(title from a poem by Guillaume Apollinaire)
One walks, or wants to walk, with the glow
cupped by two hands. As if light were water.
As if lemon verbena,
a blossom around the solid figure of the wick.
But look what can happen.
The heart has been looted of its small valuables:
music, of course, and the dancing couple
from childhood, secure in their velvet-lined box.
What is it that so captivates us in the old cliché?
I am thinking of the light cast from the pines
or the first green shoots of onion.
Bird in the palm if only we were patient enough.
We who lay the fragile thing beating in the yard,
then trust the stray cat won't find it.
Here is the pile of gray feathers and grit.
Who was it who told us courage was a virtue?
A candle burns at solstice on a simple yellow plate.

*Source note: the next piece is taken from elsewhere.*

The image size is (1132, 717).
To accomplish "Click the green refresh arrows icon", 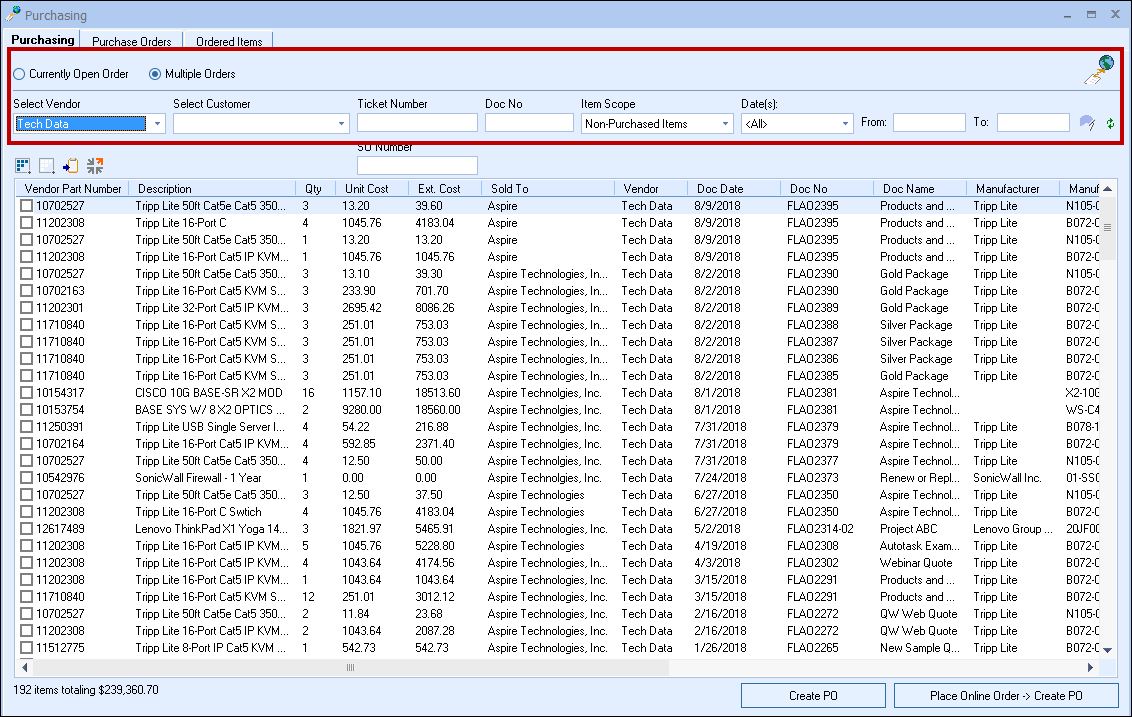I will (x=1110, y=123).
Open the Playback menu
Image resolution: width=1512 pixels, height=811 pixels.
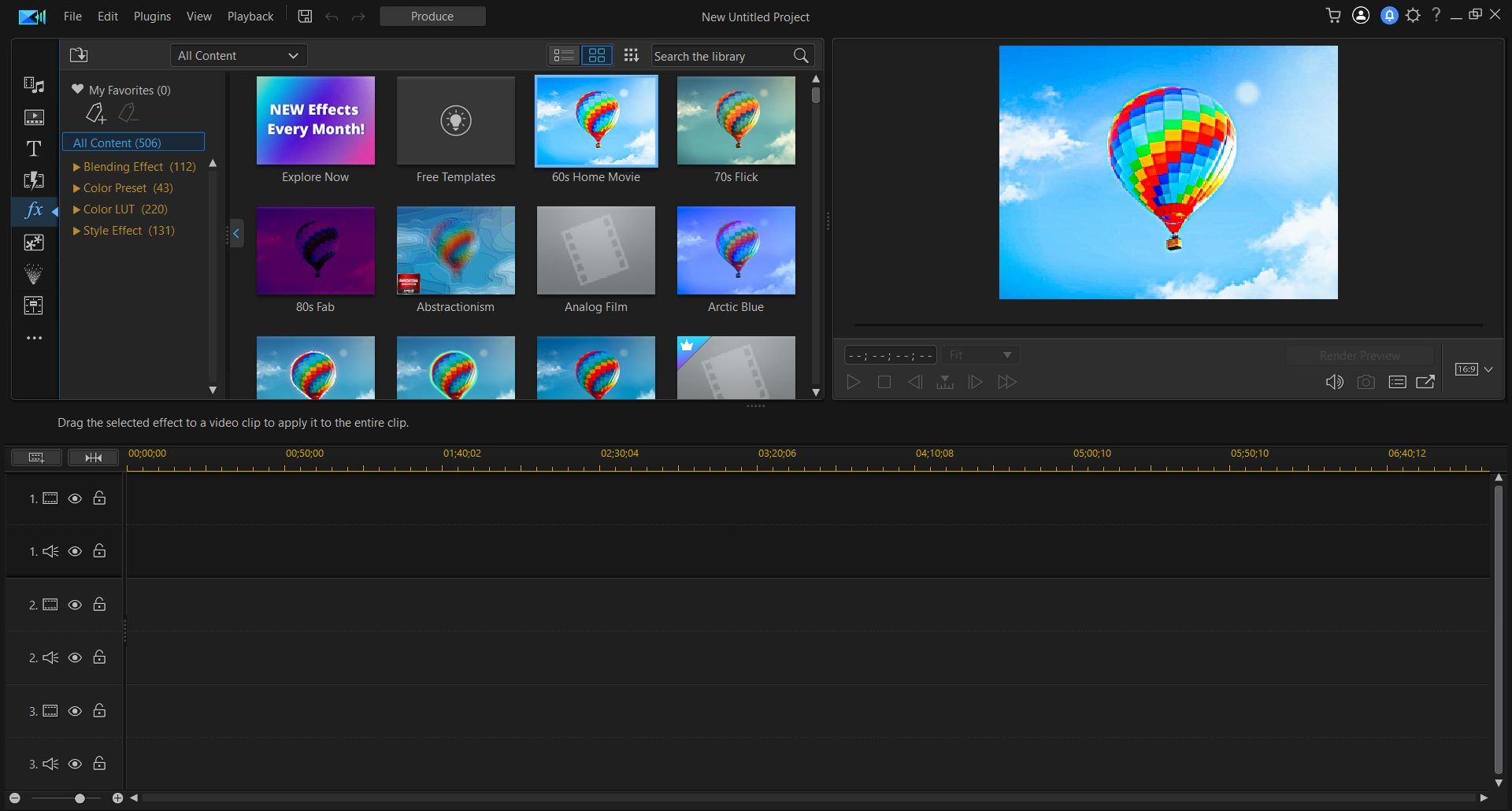point(250,17)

After work hours, after the bills are paid.
The safe heart then, burrowed into its winter cave?
Fish bones and behind them, swimming.
What is it I expect the heart to do?
Follow me? A handmaid, arranging the bouquets?
Or this tree, then that one, a row of grayer birch
as the flame steps out from the shadows of its house.
* * *
"My Heart Like an Upside-Down Flame" is one of the poems in Melissa Kwasny's latest collection: Reading Novalis in Montana. Kwasny is the author of two previous books of poetry, The archival Birds and Thistle, winner of the Idaho Prize. She is also the editor of Toward the Open Field: Poets on the Art of Poetry 1800 - 1950. She lives in western Montana.
There are the willful fools who think they are poets, and the sad ones who wish they were poets;both are denied the title. Melissa Kwasny is the real deal. Thanks for introducing me to her work.